A white paper — “Rethinking AI Sovereignty” — released by World Economic Forum (WEF) in Davos a few days ago in collaboration with Bain & Co, says that India’s accumulated investments since 2010 accounted for 1.2-1.8 per cent of its 2024 GDP, compared to the US at 3.4-5.1 per cent, Singapore at 3.1-4.6 per cent, South Korea at 2.2-3.3 per cent, and China at 1.7-2.6 per cent at fourth position. 
Countries or regions which performed lower than India include Europe (excluding the UK) at 1.1-1.6 per cent, and Brazil at 0.7-1.1 per cent. Countries above India include the UAE, Japan, Canada, and the UK. While the rest of the world collectively was nearly on a par with India, a bulk of the investments was in hardware, driven by just two companies — TSMC and UMC. 

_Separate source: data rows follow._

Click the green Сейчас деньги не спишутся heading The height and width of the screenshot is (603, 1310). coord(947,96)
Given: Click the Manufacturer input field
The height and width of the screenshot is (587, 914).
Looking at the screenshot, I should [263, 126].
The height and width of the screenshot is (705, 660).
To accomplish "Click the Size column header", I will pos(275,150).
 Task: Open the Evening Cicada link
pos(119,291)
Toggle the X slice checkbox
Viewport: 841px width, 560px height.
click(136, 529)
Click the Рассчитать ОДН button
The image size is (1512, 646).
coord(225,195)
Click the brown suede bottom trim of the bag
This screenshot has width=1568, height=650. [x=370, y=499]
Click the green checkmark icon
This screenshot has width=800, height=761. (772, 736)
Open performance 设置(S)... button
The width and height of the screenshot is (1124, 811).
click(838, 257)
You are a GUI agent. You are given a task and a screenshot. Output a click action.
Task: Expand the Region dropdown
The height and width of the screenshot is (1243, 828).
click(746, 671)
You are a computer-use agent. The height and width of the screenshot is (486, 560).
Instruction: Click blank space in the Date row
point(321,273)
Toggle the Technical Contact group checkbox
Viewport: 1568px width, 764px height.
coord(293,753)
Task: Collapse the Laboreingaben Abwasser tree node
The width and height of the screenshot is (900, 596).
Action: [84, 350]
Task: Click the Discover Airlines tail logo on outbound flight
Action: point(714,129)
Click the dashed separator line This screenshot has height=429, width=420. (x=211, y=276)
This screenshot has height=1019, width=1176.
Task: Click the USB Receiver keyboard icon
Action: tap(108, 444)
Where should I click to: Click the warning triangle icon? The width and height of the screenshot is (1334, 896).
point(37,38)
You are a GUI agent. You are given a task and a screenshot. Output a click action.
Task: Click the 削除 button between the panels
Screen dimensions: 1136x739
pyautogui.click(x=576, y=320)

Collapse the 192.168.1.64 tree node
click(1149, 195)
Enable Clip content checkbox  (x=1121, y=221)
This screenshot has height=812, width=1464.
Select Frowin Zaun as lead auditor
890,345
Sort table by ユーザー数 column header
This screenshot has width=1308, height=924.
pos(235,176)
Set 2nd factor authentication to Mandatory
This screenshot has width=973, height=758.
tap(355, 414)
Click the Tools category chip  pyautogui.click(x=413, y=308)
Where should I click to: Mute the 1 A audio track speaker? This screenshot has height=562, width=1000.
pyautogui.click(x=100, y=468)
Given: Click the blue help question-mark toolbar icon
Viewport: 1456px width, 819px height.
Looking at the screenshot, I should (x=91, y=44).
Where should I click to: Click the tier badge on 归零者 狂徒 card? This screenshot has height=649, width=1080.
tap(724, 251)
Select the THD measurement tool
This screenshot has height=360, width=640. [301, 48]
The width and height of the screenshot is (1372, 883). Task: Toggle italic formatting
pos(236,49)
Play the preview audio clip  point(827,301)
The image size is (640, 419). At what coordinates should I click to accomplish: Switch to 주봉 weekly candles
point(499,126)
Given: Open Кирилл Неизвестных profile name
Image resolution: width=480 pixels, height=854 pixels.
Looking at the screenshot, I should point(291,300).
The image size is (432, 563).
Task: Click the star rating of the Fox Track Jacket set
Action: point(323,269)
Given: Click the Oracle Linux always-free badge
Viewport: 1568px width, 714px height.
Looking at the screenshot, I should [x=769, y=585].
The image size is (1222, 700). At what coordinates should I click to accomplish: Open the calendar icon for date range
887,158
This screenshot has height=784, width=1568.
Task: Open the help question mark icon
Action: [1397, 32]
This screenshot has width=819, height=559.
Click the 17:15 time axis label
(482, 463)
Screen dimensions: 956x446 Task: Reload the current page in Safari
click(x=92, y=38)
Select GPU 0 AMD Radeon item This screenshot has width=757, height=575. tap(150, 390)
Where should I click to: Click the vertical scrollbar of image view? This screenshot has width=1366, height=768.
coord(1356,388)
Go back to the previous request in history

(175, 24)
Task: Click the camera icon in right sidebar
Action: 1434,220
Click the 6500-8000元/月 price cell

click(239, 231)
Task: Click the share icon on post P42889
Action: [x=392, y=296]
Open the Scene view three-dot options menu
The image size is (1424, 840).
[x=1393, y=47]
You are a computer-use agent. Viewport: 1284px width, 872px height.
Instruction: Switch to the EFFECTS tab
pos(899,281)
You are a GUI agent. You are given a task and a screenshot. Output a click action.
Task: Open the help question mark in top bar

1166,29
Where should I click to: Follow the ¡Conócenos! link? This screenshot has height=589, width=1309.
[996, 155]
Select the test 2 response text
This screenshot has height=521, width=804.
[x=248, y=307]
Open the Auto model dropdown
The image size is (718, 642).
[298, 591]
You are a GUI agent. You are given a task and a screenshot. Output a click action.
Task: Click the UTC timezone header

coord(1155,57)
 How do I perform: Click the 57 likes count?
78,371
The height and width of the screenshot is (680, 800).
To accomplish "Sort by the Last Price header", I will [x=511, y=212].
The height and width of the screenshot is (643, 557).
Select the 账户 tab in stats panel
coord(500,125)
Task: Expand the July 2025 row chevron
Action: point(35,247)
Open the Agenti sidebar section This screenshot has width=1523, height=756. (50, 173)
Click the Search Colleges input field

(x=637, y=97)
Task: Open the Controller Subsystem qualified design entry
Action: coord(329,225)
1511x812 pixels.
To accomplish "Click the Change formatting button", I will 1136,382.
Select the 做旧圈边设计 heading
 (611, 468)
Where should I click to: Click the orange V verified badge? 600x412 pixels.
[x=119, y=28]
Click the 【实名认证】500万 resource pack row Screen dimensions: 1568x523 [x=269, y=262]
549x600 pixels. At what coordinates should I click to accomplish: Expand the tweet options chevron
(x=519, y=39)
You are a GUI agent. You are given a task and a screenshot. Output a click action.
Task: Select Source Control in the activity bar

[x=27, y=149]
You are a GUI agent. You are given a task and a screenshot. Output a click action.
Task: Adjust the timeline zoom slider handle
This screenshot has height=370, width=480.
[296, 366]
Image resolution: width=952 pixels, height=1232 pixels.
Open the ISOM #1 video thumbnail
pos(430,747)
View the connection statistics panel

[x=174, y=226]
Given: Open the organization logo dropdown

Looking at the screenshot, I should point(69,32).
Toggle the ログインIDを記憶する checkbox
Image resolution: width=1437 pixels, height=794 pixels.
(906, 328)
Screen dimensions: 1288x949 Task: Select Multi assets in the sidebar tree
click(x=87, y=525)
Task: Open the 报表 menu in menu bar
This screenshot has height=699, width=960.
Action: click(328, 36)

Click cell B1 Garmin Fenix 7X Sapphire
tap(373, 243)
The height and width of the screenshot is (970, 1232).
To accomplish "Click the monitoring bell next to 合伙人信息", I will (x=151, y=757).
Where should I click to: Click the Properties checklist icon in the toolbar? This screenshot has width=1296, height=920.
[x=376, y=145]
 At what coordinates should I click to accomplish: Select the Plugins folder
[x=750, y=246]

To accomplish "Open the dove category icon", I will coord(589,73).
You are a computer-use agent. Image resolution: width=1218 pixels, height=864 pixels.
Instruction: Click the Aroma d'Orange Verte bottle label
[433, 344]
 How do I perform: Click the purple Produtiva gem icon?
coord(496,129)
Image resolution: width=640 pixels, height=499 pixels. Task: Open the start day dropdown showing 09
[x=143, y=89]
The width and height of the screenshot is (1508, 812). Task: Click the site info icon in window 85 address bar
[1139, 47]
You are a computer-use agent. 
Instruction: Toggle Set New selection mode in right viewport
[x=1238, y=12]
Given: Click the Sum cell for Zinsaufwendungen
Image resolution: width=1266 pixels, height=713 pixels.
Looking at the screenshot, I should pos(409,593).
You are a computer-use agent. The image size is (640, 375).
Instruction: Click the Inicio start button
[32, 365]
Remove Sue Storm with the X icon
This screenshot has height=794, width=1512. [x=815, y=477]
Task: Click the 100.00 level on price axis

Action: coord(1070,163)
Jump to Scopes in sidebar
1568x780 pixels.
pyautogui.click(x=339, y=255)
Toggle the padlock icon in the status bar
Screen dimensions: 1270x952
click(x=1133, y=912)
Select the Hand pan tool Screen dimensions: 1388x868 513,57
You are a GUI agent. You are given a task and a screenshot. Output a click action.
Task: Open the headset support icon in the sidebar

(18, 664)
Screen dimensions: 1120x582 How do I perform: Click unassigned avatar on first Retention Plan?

But the white paper clearly brings to the fore the fact that AI is a big bucks game that mega investments, even though there is no road map of adequate return on investments in the near future. Two countries, the US and China, are of course making big over-sized bets — they account for 65 per cent of the total AI investment since 2010, totalling a staggering $2,150 billion to $3,250 billion. Both the countries have taken a full-stack approach. And the report says that the projected additional investment annually till 2030 would be to the tune of $1.5 trillion.
 
One of the largest investments is going into building the AI infrastructure (data centres) where the cumulative investment since 2010 has already hit $600 billion. The report estimates that the globe currently has over 1,136 hyperscalers, and the projection is that that number would go up to over 2,000 by 2030. India, for example, itself has investments of over $67 billion, which will be on board in the country in the next three years. These investments were announced by global big tech companies.
 
In hardware, investment of over $200 billion has already been made since 2010. This investment is expected to grow by 15-25 per cent annually, or $90 billion per annum, until 2030 as more high-end processors are required to power AI. And investment in foundational models, the report says, is projected to grow 25-35 per cent per annum, reaching at least $300 billion per year until 2030, driven by the complexity of large language models, small language models, and classical machine learning.